→ PROMPT
Except for the images, repeat the entries below word for word.

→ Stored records
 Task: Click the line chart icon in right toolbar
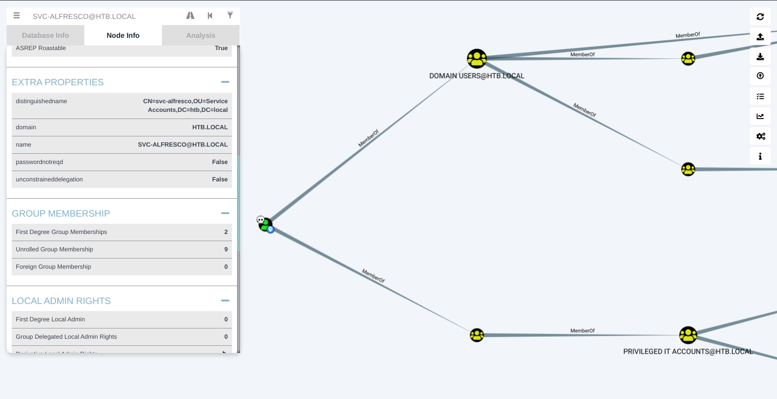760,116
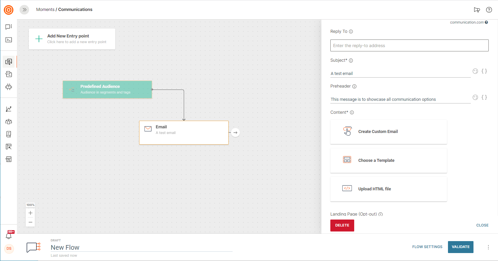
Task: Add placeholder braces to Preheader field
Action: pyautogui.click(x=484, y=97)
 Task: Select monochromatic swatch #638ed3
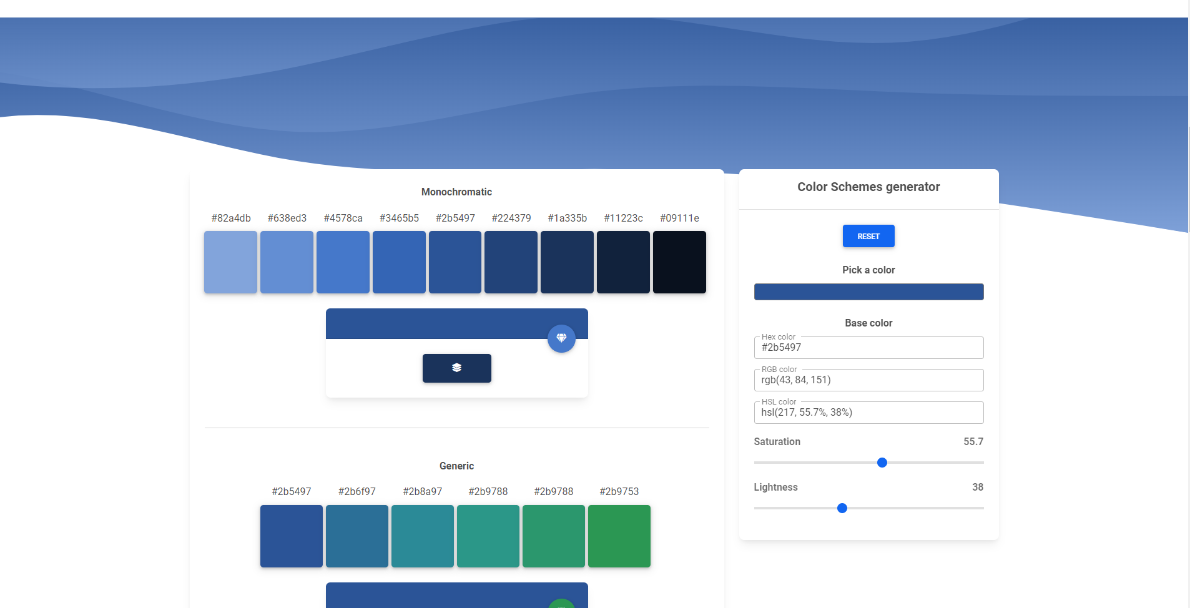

→ TASK OUTPUT
 Task: Click the line chart icon in right toolbar
760,116
Task: Add placeholder braces to Preheader field
Action: pyautogui.click(x=484, y=97)
 Task: Select monochromatic swatch #638ed3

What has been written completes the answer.